*ACTIVITY*
Shown below are entries with pictures; the line with "1568x738 pixels. At" through the line with "Open the Cart icon in bottom bar" is the span to retype exactly, and the pictures stay out.

*GIVEN INFORMATION*
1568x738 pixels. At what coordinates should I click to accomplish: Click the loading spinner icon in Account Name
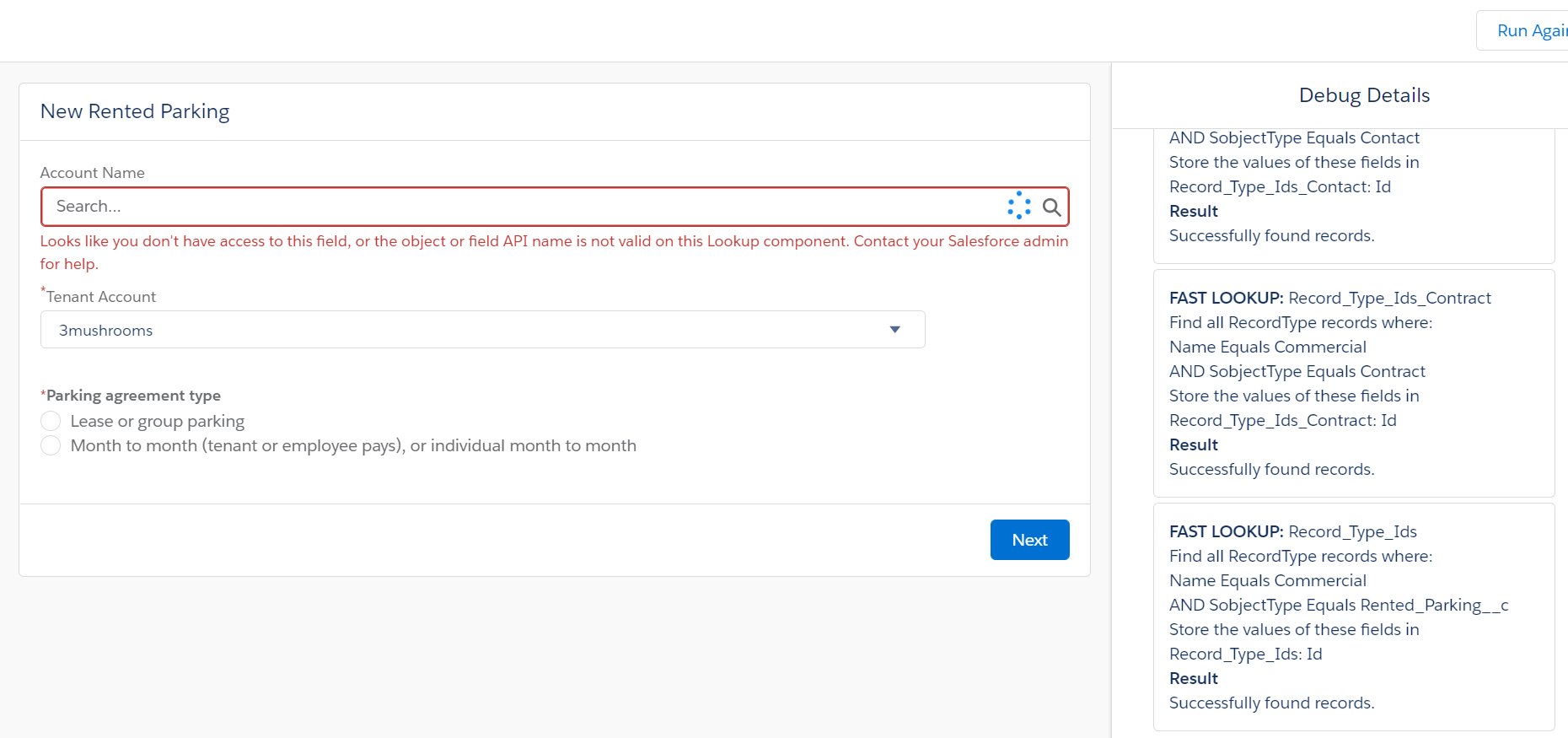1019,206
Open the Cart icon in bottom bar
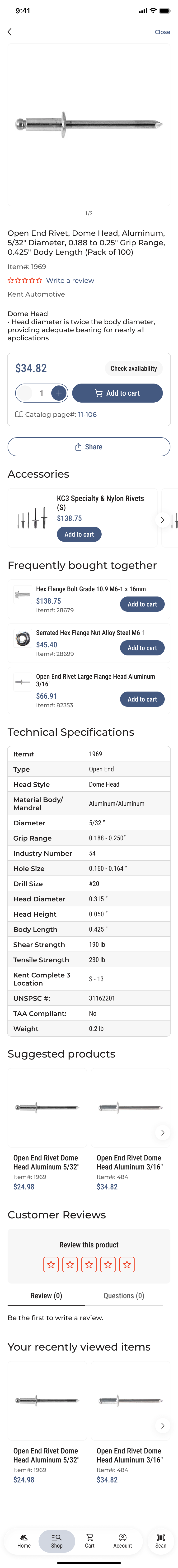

--

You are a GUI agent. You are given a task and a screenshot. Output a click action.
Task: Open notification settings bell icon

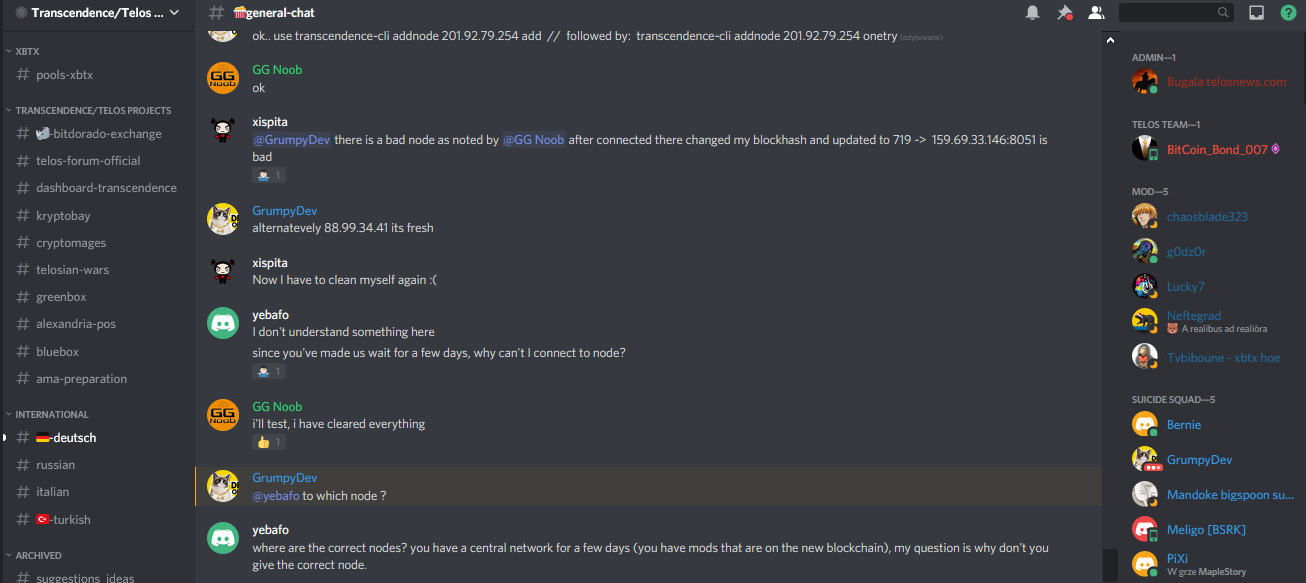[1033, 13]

*OUTPUT BELOW*
1568x738 pixels. At what coordinates should I click to accomplish: Click the loading spinner icon in Account Name
1019,206
Open the Cart icon in bottom bar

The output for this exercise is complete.